Cura de Pueblo – V

By on mayo 6, 2021

V

LO ÚLTIMO QUE PIDIÓ

Aquella mañana el sol brillaba como nunca. Como quizás deslumbra cuando se sabe que será la última luz que se le verá. El 22 de diciembre de 1815, el coronel De la Concha iba con el padre Morelos en un carruaje cubierto, escoltado por cientos de dragones. Transitaban a buen paso por la Calzada de Guadalupe, cuando súbitamente los militares hicieron alto en el Tepeyac, en la calle que llevaba hasta la Capilla del Pocito.

Por un momento el prisionero pensó que allí lo matarían, pero no era eso. Aún no. El militar realista, que sin decirlo había llegado a cobrarle afecto, decidió permitirle que rezara frente a la Virgen de su veneración. Luego, de nuevo al carruaje, a paso rápido hasta Ecatepec. Cuando llegaron, contemplando aquella iglesia, Morelos comentó que era hermosa, que le recordaba la suya de Carácuaro.

–Hubiera querido Dios que nunca la abandonara, señor Morelos.

–Señor De la Concha, cada criatura tiene una misión en el mundo.
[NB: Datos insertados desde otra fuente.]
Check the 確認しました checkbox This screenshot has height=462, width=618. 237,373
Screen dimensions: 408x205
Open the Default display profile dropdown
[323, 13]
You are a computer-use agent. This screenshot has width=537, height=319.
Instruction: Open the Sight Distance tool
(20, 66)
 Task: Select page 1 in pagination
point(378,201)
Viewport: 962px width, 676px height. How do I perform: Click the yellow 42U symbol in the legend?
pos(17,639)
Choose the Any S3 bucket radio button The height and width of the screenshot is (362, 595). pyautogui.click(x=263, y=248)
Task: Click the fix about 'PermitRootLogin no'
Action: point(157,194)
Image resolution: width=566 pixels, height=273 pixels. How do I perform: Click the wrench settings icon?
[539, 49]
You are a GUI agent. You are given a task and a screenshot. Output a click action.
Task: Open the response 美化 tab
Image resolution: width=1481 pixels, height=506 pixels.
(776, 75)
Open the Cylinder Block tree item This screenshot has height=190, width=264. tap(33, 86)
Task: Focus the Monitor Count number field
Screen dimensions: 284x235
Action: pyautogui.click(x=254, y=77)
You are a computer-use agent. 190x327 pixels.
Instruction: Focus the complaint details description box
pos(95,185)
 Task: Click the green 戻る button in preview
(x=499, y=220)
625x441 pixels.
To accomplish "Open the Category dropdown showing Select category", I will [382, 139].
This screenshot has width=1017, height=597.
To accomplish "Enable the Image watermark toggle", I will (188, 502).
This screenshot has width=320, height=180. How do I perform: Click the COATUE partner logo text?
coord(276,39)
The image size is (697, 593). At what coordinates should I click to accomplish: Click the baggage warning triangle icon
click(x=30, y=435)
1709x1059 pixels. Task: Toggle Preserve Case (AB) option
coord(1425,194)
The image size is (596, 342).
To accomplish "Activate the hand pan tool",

Yo creí que la mía era luchar por una mejor vida para mis paisanos. No me arrepiento de nada, estoy en paz con mi corazón y mi conciencia.

Meneando la cabeza, De la Concha lo condujo a una mesa muy bien dispuesta, Morelos disfrutó tanto de aquella comida, conversando con los presentes como si se tratara de una reunión entre amigos, en lugar del día de su ejecución, que el coronel, desconcertado, le preguntó:

–Señor Morelos, ¿sabe usted a qué hemos venido aquí?

–Me imagino, señor, a morir… Pero antes deme usted un puro, que tengo la costumbre de fumar después de comer.

Y cuando al poco rato, en el patio, empezaron a oírse los redobles de tambor, Morelos se puso de pie y apagó el puro en el piso, diciendo:

–¡A formar! Ya hemos mortificado bastante, pero antes… ¡venga un abrazo, señor De la Concha!

El militar se lo dio con los ojos llenos de lágrimas, así que Morelos, sonriendo le dijo:

–Ya, hombre, ¡si no es para tanto! ¡Es el último que le pido!

Luego caminó serenamente hasta quedar casi frente al pelotón y pregunto si allí, donde estaba, tenía que hincarse dándole la espalda a los soldados. Cómo le dijeron que sí, se colocó y elevó al cielo su última oración.

–Señor, si he hecho bien, Tú lo sabes; si he hecho mal, a Tu Infinita Misericordia encomiendo mi alma.

En ese instante, De la Concha gritó:

–¡Fuego!

Y cuatro proyectiles atravesaron aquel cuerpo, que se estremeció y cayó al suelo, en donde se quedó quieto para siempre.